- [Prompt 1]: Using the protection mainstreaming text, say whether each statement agrees with it, answering yes or no and quoting the words that decide it: (a) The test's difficulty is checked by pre-testing it with at least 6 people. (b) The pre-test and post-test should cover different topics. (c) All groups of people need the same knowledge about protection mainstreaming.
- [Prompt 2]: Reproduce the passage of the protection mainstreaming text from "The indicator measures" to "from government officials.".

Knowledge of Protection Mainstreaming

Output indicator

Indicator Phrasing

% of training participants who demonstrate adequate knowledge and understanding of protection mainstreaming
% de participants de la formation qui font preuve d’une connaissance et compréhension adéquates de l’intégration de la protection
% de participantes na formação que demonstram conhecimentos e compreensão adequados da integração da protecção
% účastníků školení prokazujících adekvátní znalost a porozumění protection mainstreamingu

Indicator Phrasing

English: % of training participants who demonstrate adequate knowledge and understanding of protection mainstreaming

French: % de participants de la formation qui font preuve d’une connaissance et compréhension adéquates de l’intégration de la protection

Portuguese: % de participantes na formação que demonstram conhecimentos e compreensão adequados da integração da protecção

Czech: % účastníků školení prokazujících adekvátní znalost a porozumění protection mainstreamingu

What is its purpose?

The indicator measures the proportion of people (e.g. aid workers, government officials, etc.) who were trained on protection mainstreaming and increased their knowledge and understanding of this topic to a minimum acceptable level.

How to Collect and Analyse the Required Data

Determine the indicator's value by using the following methodology:

 

1) Define a limited number of the most important knowledge that the training participants should gain as a result of completing the training. To avoid having unrealistically high or unnecessarily low requirements, verify the test’s difficulty by pre-testing it with at least 6 people.

Be aware that different groups of people might need different knowledge about protection mainstreaming – for example, providers of services in a refugee camp might have different learning needs from government officials.

 

2) Prepare simple tests (one pre-test, one post-test) assessing whether the training participants have the pre-defined, most important knowledge and understanding. Ensure that both tests focus on similar topics and have a similar level of difficulty (so that they are comparable). The tests can use a combination of:

   - questions assessing people’s knowledge about essential protection mainstreaming standards, procedures, measures, etc.

- [Rows]:
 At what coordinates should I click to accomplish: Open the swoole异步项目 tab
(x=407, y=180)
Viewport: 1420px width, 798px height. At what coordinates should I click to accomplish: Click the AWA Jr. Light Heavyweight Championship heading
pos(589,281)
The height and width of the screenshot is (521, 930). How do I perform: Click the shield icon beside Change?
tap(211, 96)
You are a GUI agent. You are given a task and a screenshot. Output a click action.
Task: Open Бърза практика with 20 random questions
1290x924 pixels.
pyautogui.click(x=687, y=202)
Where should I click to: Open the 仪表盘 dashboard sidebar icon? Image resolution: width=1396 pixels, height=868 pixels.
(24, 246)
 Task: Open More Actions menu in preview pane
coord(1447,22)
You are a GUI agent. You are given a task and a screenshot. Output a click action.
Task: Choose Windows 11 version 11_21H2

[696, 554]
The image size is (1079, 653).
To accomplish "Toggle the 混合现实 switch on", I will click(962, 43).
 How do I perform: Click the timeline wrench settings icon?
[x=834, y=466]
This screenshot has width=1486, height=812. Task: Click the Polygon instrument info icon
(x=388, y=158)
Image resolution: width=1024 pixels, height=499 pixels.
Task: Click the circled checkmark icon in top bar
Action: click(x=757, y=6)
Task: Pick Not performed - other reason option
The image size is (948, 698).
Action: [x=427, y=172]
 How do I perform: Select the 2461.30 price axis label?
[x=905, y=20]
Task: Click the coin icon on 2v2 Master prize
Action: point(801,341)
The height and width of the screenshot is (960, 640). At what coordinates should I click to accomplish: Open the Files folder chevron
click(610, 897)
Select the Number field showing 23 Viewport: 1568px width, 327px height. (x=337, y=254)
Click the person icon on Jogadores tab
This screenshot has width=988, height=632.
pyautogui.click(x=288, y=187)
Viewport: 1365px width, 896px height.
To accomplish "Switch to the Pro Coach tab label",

- [Expected output 1]:
(a) Yes: "verify the test’s difficulty by pre-testing it with at least 6 people."
(b) No: "Ensure that both tests focus on similar topics and have a similar level of difficulty"
(c) No: "different groups of people might need different knowledge about protection mainstreaming"

- [Expected output 2]:
The indicator measures the proportion of people (e.g. aid workers, government officials, etc.) who were trained on protection mainstreaming and increased their knowledge and understanding of this topic to a minimum acceptable level.

How to Collect and Analyse the Required Data

Determine the indicator's value by using the following methodology:

 

1) Define a limited number of the most important knowledge that the training participants should gain as a result of completing the training. To avoid having unrealistically high or unnecessarily low requirements, verify the test’s difficulty by pre-testing it with at least 6 people.

Be aware that different groups of people might need different knowledge about protection mainstreaming – for example, providers of services in a refugee camp might have different learning needs from government officials.